### [Listed records]

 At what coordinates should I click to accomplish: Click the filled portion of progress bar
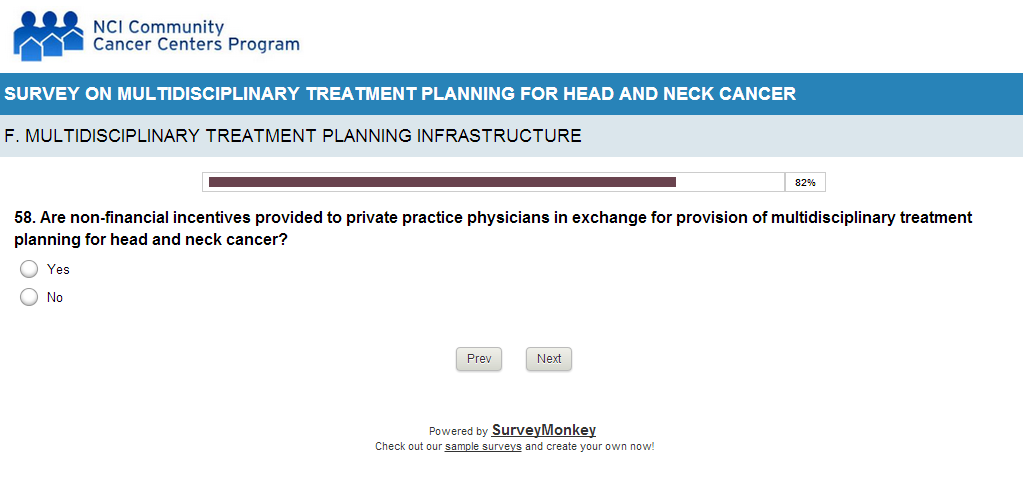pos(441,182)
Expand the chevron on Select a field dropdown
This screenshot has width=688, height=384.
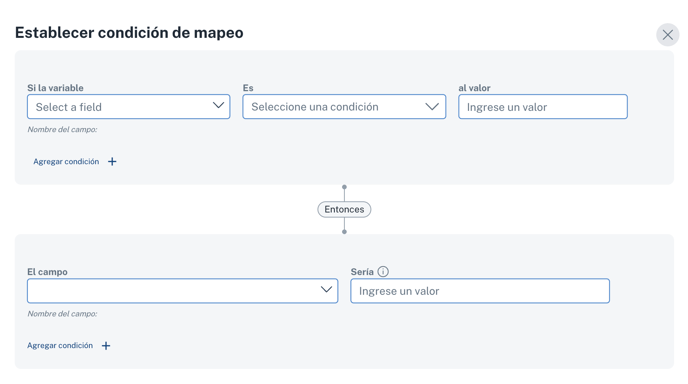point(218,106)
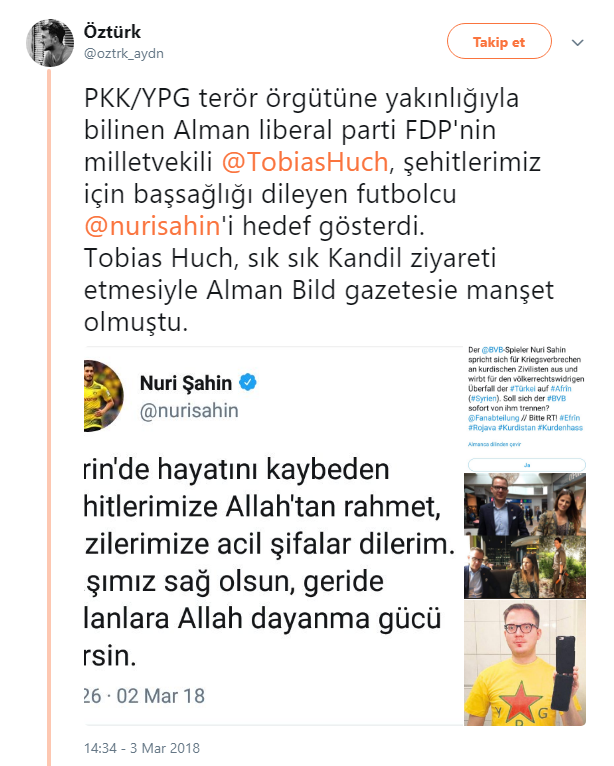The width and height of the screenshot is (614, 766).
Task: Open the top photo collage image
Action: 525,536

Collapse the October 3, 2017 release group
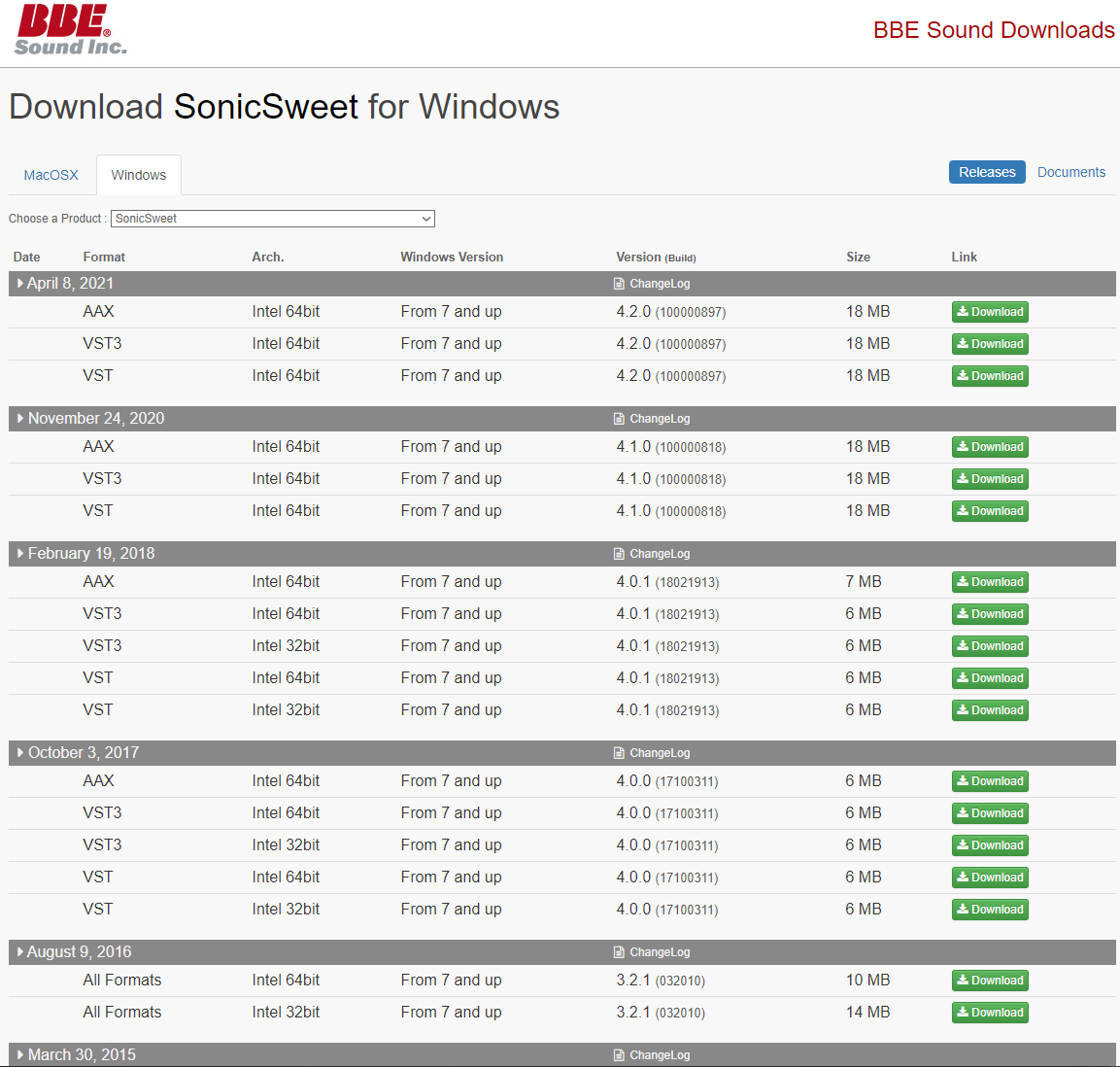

### [Your assignment]
Repeat every record above exactly, but leave out any pictures.

### [Solution]
 At what coordinates should I click to accomplish: Click the filled portion of progress bar
pos(441,182)
Expand the chevron on Select a field dropdown
This screenshot has width=688, height=384.
point(218,106)
The width and height of the screenshot is (614, 766).
Task: Open the top photo collage image
Action: 525,536

Collapse the October 3, 2017 release group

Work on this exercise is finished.